This paper aims to clarify the relationship between the voting and engagement behaviour of institutional investors, i.e. institutional investor stewardship behaviour, and the enactment of stewardship by corporate boards. In doing so, this paper contributes to the evaluation of contemporary corporate governance systems and provides recommendations for the redesign of these systems.

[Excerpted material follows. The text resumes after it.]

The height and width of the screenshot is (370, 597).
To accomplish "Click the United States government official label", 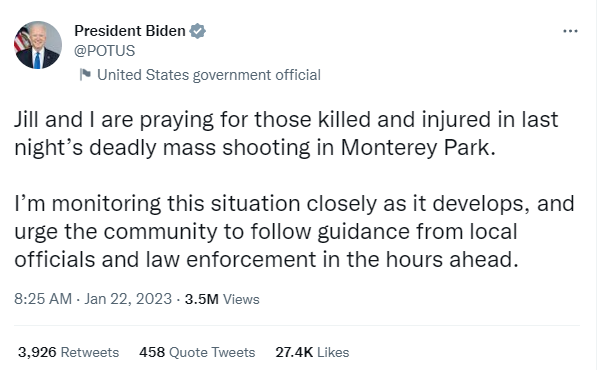I will click(x=209, y=75).
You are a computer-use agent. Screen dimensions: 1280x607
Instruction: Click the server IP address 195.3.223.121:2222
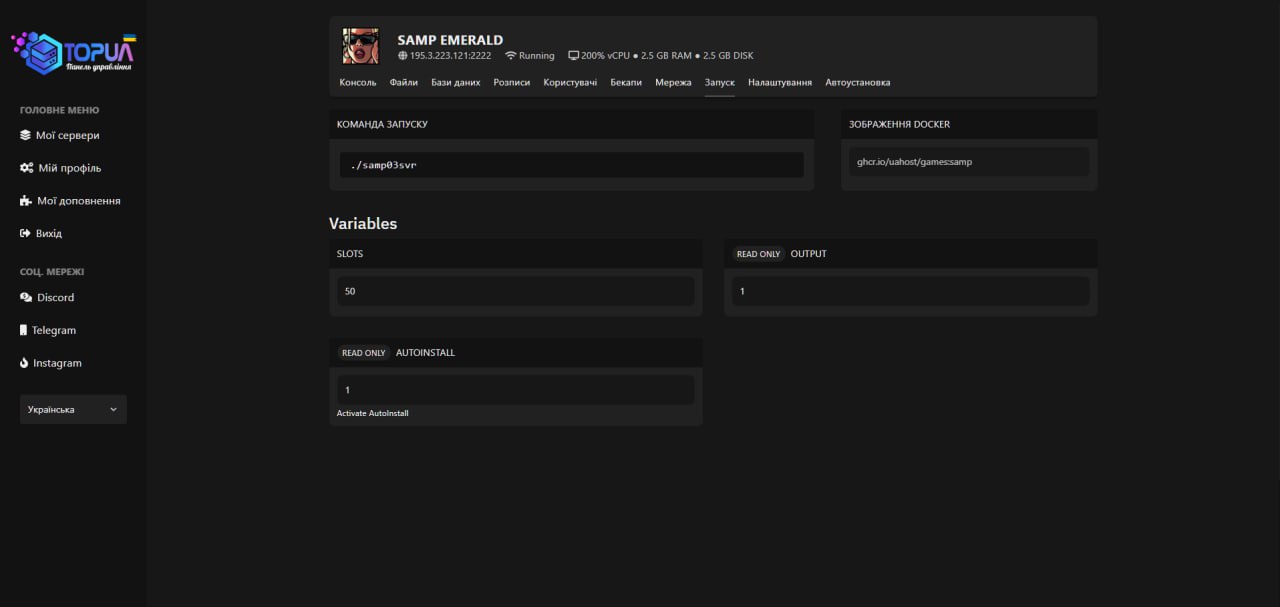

Design/methodology/approach

This paper is based on a qualitative exploratory descriptive research study into assumed, prescribed and the actual behaviour of institutional investors. Their behaviour is explored through a survey and in-depth interviews with global institutional investors.

Findings

The prescription of institutional investor stewardship behaviour and the exploration of actual behaviour from an investors’ perspective led to the conclusion that assumed institutional investor stewardship exists variously as either “in form” (i.e. measured by compliance to the relevant corporate governance code) or “in substance” (i.e. the actual behaviour from the investors and investee companies’ perspective). The results suggest that that institutional investors’ actual stewardship behaviour as global investors requires a nuanced conclusion about the existence of institutional investor stewardship.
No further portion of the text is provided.